Dalam hubungannya dengan kepentingan paniteta pengganti yang bertugas membantu mendampingi hakim dalam penyelesaian perkara, maka pengetahuan mengenai berbagai macam keputusan pengadilan ini sangat berguna baik untuk memperluas wawasan, terutama untuk menunjang kelancaran pelaksanaan tugasnya dalam membantu hakim. Dalam rangka itulah makalah sederhana ini dibuat dan disajikan sebagai materi hukum dalam kegiatan Diklat Calon Panitera Pengganti Di Lingkungan Pengadilan Tinggi Agama Palangkaraya, yang di selenggarakan pada tanggal 1 sampai dengan 3 Juni 2016 di PTA Palangkaraya.

B. Pembahasan
B.1. Pengertian/penjelasan beberapa istilah teknis
Sebelum masuk pada pokok bahasan, maka ada baiknya diberikan batasan pengertian beberapa istilah teknis terkait, sebagai berikut.
- Peradilan
UU NO.48 Tahun 2009 Tentang Kekuasaan Kehakiman tidak secara tegas mendefinisikan istilah Peradilan dan Pengadilan. Namun Pasal 2 ayat (1) dan (2) UU Kekuasaan Kehakiman setidaknya menyatakan bahwa peradilan dilakukan "DEMI KEADILAN BERDASARKAN KETUHANAN YANG MAHA ESA" dan peradilan negara menerapkan dan menegakkan hukum dan keadilan berdasarkan Pancasila. Jika ditelusuri dalam hubungannya dengan pasal-pasal lain dalam Undang-undang Kekuasaan Kehakiman tersebut, maka untuk kepentingan akademik dapat didefinisikan bahwa Peradilan adalah : adalah sebuah proses yang dijalankan di Pengadilan yang berhubungan dengan tugas memeriksa, memutus dan mengadili perkara dengan menerapkan hukum dan/atau menemukan hukum “in concreto” (hakim menerapkan peraturan hukum kepada hal-hal yang nyata yang dihadapkan kepadanya untuk diadili dan diputus) untuk mempertahankan dan menjamin ditaatinya hukum materiil, dengan menggunakan cara prosedural yang ditetapkan oleh hukum formil.

Bandingkan dengan rumusan Sudikno Mertokusumo di dalam bukunya
Hukum Acara Perdata Indonesia, Liberty, Yogyakarta, ed.3, cet.1, 1988, halaman 4, bahwa yang dimaksud dengan peradilan adalah pelak sanaan hukum dalam hal konkrit adanya tuntutan hak, fungsi mana dija lankan oleh suatu badan yang berdiri sendiri dan diadakan oleh negara serta bebas dari pengaruh apapun dengan cara memberikan putusan yang bersifat mengikat dan bertujuan mencegah “eigenrichting”

- Pengadilan :
Istilah pengadilan disebutkan dalam Pasal 4 UU Kekuasaan Kehakiman yang antara lain menjelaskan bahwa pengadilan mengadili menurut hukum dengan tidak membeda-bedakan orang dan pengadilan membantu pencari keadilan dan berusaha mengatasi segala hambatan dan rintangan untuk dapat tercapainya peradilan yang sederhana, cepat, dan biaya ringan.

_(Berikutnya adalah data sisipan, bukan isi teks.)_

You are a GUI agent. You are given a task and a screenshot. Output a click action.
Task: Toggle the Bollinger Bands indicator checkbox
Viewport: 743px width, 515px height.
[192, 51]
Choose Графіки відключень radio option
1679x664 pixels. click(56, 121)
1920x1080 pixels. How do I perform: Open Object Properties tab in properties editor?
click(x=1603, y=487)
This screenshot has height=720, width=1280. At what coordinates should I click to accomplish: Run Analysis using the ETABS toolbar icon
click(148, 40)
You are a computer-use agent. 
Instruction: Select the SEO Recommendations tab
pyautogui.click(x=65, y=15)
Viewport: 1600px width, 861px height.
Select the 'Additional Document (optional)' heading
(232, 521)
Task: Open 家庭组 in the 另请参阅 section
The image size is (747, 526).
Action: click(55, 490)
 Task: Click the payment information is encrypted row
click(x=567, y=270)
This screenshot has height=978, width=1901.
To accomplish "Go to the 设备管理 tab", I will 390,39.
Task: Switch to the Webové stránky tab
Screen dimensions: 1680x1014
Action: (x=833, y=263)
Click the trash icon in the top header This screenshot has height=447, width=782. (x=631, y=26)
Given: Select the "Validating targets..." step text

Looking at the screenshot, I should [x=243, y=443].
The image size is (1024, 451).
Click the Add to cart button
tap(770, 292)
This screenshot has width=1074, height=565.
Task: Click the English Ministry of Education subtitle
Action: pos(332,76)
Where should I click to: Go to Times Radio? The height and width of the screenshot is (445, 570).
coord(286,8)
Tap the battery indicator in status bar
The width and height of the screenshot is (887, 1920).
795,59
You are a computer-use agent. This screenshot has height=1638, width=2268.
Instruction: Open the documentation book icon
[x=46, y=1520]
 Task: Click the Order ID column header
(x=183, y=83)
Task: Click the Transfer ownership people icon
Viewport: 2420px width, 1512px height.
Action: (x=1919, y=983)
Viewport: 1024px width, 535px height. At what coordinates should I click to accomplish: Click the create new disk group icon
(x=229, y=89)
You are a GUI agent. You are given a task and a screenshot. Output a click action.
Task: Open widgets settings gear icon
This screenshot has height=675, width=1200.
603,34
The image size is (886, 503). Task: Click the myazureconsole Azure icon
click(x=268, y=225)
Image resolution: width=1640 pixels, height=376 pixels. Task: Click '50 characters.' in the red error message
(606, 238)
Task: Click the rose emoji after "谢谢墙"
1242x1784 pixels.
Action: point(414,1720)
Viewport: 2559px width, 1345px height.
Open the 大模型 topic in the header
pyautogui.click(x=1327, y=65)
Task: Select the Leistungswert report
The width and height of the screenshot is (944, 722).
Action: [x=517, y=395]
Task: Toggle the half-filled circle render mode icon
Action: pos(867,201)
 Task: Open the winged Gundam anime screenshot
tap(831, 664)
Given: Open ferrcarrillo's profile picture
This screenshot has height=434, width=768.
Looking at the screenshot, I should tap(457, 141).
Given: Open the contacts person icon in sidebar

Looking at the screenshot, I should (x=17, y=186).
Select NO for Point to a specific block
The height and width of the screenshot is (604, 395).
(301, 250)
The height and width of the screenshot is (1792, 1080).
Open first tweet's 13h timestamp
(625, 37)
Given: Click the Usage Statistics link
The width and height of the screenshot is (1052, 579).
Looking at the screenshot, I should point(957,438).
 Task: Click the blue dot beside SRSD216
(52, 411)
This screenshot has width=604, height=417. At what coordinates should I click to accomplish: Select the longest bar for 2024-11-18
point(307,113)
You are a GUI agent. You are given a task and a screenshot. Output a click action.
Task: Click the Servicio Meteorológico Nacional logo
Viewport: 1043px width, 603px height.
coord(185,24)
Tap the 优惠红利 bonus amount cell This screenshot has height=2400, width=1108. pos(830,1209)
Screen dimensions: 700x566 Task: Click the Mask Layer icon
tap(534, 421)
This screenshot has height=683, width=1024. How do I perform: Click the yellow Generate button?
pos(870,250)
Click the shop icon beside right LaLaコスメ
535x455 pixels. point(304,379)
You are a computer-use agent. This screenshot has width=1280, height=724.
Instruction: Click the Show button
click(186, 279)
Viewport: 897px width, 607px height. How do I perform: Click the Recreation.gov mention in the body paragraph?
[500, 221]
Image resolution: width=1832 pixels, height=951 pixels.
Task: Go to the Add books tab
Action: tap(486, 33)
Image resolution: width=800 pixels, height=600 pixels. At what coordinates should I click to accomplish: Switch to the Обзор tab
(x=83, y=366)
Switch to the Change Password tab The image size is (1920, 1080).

Dengan demikian dapat didefinisikan bahwa Pengadilan adalah : adalah badan atau instansi resmi yang melaksanakan sistem peradilan berupa memeriksa, mengadili, dan memutus perkara. Bentuk dari sistem Peradilan yang dilaksanakan di Pengadilan adalah sebuah forum publik yang resmi dan dilakukan berdasarkan hukum acara yang berlaku di Indonesia.
Keterangan :
Dari dua istilah di atas, dapat diambil kesimpulan :
  • bahwa peradilan merupakan proses menerapkan dan menegakkan hukum demi keadilan Berdasarkan Ketuhanan Yang Maha Esa, sedangkan pengadilan adalah tempat mengadili dan membantu para pencari keadilan agar tercapai suatu peradilan. Atau dengan kata lain :
  • bahwa, pengadilan adalah lembaga tempat subjek hukum mencari keadilan, sedangkan peradilan adalah sebuah proses dalam rangka menegakkan hukum dan keadilan atau suatu proses mencari keadilan itu sendiri.
Di Indonesia, badan peradilan yang berada di bawah Mahkamah Agung, sebagaimana tersebut dalam pasal 25 Undang-undang nomor 48 Tahun 2009 tentang kekuasaan kehakiman, meliputi badan-badan peradilan dalam lingkungan :
1. Peradilan umum,
berwenang memeriksa, mengadili, dan memutus perkara pidana dan perdata sesuai denganketentuan peraturan perundang-undangan
2. Peradilan agama,
berwenang memeriksa, mengadili, memutus, dan menyelesaikan perkara antara orang-orang yang beragama Islam sesuai dengan ketentuan peraturan perundang-undangan.
3. Peradilan militer,
berwenang memeriksa, mengadili, dan memutus perkara tindak pidana militer sesuai dengan ketentuan peraturan perundang-undangan.
4. Peradilan tata usaha Negara,
berwenang memeriksa, mengadili, memutus, dan menyelesaikan sengketa tata usaha negara sesuai dengan ketentuan peraturan perundang-undangan. 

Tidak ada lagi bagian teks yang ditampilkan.